| Provided data |
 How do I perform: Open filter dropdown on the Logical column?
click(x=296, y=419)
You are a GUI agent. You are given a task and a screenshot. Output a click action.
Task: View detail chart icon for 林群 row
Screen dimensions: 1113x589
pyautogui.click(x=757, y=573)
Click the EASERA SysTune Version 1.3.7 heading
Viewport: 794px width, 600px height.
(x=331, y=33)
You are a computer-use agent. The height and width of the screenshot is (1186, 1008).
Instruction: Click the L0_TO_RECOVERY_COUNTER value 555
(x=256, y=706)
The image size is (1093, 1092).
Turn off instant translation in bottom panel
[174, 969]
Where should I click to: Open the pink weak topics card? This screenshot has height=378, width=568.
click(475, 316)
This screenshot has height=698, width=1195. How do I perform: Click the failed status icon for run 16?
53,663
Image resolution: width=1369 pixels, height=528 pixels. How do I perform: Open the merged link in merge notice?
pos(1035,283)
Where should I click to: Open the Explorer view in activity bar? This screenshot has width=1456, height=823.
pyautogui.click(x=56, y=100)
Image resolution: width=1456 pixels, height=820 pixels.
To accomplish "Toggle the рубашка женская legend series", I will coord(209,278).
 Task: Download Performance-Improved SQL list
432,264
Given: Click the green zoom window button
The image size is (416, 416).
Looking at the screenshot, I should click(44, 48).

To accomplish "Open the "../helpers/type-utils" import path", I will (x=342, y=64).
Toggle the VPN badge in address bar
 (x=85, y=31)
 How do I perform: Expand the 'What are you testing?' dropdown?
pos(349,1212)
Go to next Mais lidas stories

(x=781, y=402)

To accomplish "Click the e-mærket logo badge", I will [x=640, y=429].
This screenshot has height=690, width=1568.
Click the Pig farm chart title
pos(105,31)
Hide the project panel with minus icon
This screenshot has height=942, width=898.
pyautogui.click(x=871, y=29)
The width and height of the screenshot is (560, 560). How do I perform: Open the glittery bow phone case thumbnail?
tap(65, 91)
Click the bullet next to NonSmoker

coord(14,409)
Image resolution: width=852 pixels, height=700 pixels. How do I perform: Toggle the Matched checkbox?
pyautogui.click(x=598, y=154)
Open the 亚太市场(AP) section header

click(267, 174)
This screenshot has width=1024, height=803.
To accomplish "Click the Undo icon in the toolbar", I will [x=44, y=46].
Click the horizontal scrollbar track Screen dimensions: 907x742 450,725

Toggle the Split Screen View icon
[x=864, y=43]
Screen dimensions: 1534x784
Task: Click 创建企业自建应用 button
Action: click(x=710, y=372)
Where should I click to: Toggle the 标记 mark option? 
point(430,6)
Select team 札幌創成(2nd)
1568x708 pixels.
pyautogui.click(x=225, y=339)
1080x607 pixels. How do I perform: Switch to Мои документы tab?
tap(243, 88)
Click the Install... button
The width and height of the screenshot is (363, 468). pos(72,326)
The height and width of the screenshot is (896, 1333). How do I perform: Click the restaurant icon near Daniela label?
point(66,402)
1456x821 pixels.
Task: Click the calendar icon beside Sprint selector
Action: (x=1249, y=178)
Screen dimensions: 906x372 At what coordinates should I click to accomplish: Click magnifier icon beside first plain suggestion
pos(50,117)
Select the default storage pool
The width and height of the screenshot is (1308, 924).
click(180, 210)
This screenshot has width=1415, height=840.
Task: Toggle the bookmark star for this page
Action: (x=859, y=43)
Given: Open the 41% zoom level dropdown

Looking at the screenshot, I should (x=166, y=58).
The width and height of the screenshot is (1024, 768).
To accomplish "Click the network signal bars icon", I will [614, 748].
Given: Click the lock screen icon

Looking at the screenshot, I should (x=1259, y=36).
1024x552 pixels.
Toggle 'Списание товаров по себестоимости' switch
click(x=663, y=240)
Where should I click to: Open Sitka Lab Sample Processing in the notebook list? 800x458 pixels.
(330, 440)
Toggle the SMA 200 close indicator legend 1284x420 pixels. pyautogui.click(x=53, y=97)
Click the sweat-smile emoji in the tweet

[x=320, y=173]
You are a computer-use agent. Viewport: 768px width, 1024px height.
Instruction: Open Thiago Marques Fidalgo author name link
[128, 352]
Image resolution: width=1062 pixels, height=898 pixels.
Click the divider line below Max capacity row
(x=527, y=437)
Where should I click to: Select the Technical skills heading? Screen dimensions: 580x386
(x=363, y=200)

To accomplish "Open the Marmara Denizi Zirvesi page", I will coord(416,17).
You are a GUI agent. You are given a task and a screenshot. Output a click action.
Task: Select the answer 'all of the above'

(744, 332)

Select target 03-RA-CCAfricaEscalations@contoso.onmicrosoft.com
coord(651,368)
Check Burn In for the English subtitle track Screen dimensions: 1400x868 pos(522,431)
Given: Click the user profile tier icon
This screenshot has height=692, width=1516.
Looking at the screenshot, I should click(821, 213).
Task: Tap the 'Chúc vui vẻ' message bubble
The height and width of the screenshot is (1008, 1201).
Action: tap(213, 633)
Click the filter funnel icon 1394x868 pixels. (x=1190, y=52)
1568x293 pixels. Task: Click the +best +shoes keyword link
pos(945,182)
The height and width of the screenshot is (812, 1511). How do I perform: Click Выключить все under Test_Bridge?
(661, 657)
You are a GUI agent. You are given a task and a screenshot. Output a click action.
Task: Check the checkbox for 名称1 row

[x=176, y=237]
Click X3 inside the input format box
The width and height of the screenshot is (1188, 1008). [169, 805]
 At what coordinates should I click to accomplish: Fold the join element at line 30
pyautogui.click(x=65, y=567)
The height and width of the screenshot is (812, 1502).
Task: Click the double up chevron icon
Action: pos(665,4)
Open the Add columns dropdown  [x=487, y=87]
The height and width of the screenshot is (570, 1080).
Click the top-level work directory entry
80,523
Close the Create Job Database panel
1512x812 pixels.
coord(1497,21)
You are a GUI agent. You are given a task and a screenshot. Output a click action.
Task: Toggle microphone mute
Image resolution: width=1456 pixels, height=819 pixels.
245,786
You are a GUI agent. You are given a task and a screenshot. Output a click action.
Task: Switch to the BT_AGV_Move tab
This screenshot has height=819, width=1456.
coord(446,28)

| What you will do |
Repeat all of the records above, line for line, without changing anything.

| Task output |
 How do I perform: Open filter dropdown on the Logical column?
click(x=296, y=419)
You are a GUI agent. You are given a task and a screenshot. Output a click action.
Task: View detail chart icon for 林群 row
Screen dimensions: 1113x589
pyautogui.click(x=757, y=573)
Click the EASERA SysTune Version 1.3.7 heading
Viewport: 794px width, 600px height.
(x=331, y=33)
You are a computer-use agent. The height and width of the screenshot is (1186, 1008).
Instruction: Click the L0_TO_RECOVERY_COUNTER value 555
(x=256, y=706)
The image size is (1093, 1092).
Turn off instant translation in bottom panel
[174, 969]
Where should I click to: Open the pink weak topics card? This screenshot has height=378, width=568.
click(475, 316)
This screenshot has height=698, width=1195. How do I perform: Click the failed status icon for run 16?
53,663
Image resolution: width=1369 pixels, height=528 pixels. How do I perform: Open the merged link in merge notice?
pos(1035,283)
Where should I click to: Open the Explorer view in activity bar? This screenshot has width=1456, height=823.
pyautogui.click(x=56, y=100)
Image resolution: width=1456 pixels, height=820 pixels.
To accomplish "Toggle the рубашка женская legend series", I will coord(209,278).
 Task: Download Performance-Improved SQL list
432,264
Given: Click the green zoom window button
The image size is (416, 416).
Looking at the screenshot, I should click(44, 48).

To accomplish "Open the "../helpers/type-utils" import path", I will (x=342, y=64).
Toggle the VPN badge in address bar
 (x=85, y=31)
 How do I perform: Expand the 'What are you testing?' dropdown?
pos(349,1212)
Go to next Mais lidas stories

(x=781, y=402)

To accomplish "Click the e-mærket logo badge", I will [x=640, y=429].
This screenshot has height=690, width=1568.
Click the Pig farm chart title
pos(105,31)
Hide the project panel with minus icon
This screenshot has height=942, width=898.
pyautogui.click(x=871, y=29)
The width and height of the screenshot is (560, 560). How do I perform: Open the glittery bow phone case thumbnail?
tap(65, 91)
Click the bullet next to NonSmoker

coord(14,409)
Image resolution: width=852 pixels, height=700 pixels. How do I perform: Toggle the Matched checkbox?
pyautogui.click(x=598, y=154)
Open the 亚太市场(AP) section header

click(267, 174)
This screenshot has width=1024, height=803.
To accomplish "Click the Undo icon in the toolbar", I will [x=44, y=46].
Click the horizontal scrollbar track Screen dimensions: 907x742 450,725

Toggle the Split Screen View icon
[x=864, y=43]
Screen dimensions: 1534x784
Task: Click 创建企业自建应用 button
Action: click(x=710, y=372)
Where should I click to: Toggle the 标记 mark option? 
point(430,6)
Select team 札幌創成(2nd)
1568x708 pixels.
pyautogui.click(x=225, y=339)
1080x607 pixels. How do I perform: Switch to Мои документы tab?
tap(243, 88)
Click the Install... button
The width and height of the screenshot is (363, 468). pos(72,326)
The height and width of the screenshot is (896, 1333). How do I perform: Click the restaurant icon near Daniela label?
point(66,402)
1456x821 pixels.
Task: Click the calendar icon beside Sprint selector
Action: (x=1249, y=178)
Screen dimensions: 906x372 At what coordinates should I click to accomplish: Click magnifier icon beside first plain suggestion
pos(50,117)
Select the default storage pool
The width and height of the screenshot is (1308, 924).
click(180, 210)
This screenshot has width=1415, height=840.
Task: Toggle the bookmark star for this page
Action: (x=859, y=43)
Given: Open the 41% zoom level dropdown

Looking at the screenshot, I should (x=166, y=58).
The width and height of the screenshot is (1024, 768).
To accomplish "Click the network signal bars icon", I will [614, 748].
Given: Click the lock screen icon

Looking at the screenshot, I should (x=1259, y=36).
1024x552 pixels.
Toggle 'Списание товаров по себестоимости' switch
click(x=663, y=240)
Where should I click to: Open Sitka Lab Sample Processing in the notebook list? 800x458 pixels.
(330, 440)
Toggle the SMA 200 close indicator legend 1284x420 pixels. pyautogui.click(x=53, y=97)
Click the sweat-smile emoji in the tweet

[x=320, y=173]
You are a computer-use agent. Viewport: 768px width, 1024px height.
Instruction: Open Thiago Marques Fidalgo author name link
[128, 352]
Image resolution: width=1062 pixels, height=898 pixels.
Click the divider line below Max capacity row
(x=527, y=437)
Where should I click to: Select the Technical skills heading? Screen dimensions: 580x386
(x=363, y=200)

To accomplish "Open the Marmara Denizi Zirvesi page", I will coord(416,17).
You are a GUI agent. You are given a task and a screenshot. Output a click action.
Task: Select the answer 'all of the above'

(744, 332)

Select target 03-RA-CCAfricaEscalations@contoso.onmicrosoft.com
coord(651,368)
Check Burn In for the English subtitle track Screen dimensions: 1400x868 pos(522,431)
Given: Click the user profile tier icon
This screenshot has height=692, width=1516.
Looking at the screenshot, I should click(821, 213).
Task: Tap the 'Chúc vui vẻ' message bubble
The height and width of the screenshot is (1008, 1201).
Action: tap(213, 633)
Click the filter funnel icon 1394x868 pixels. (x=1190, y=52)
1568x293 pixels. Task: Click the +best +shoes keyword link
pos(945,182)
The height and width of the screenshot is (812, 1511). How do I perform: Click Выключить все under Test_Bridge?
(661, 657)
You are a GUI agent. You are given a task and a screenshot. Output a click action.
Task: Check the checkbox for 名称1 row

[x=176, y=237]
Click X3 inside the input format box
The width and height of the screenshot is (1188, 1008). [169, 805]
 At what coordinates should I click to accomplish: Fold the join element at line 30
pyautogui.click(x=65, y=567)
The height and width of the screenshot is (812, 1502).
Task: Click the double up chevron icon
Action: pos(665,4)
Open the Add columns dropdown  [x=487, y=87]
The height and width of the screenshot is (570, 1080).
Click the top-level work directory entry
80,523
Close the Create Job Database panel
1512x812 pixels.
coord(1497,21)
You are a GUI agent. You are given a task and a screenshot. Output a click action.
Task: Toggle microphone mute
Image resolution: width=1456 pixels, height=819 pixels.
245,786
You are a GUI agent. You are given a task and a screenshot. Output a click action.
Task: Switch to the BT_AGV_Move tab
This screenshot has height=819, width=1456.
coord(446,28)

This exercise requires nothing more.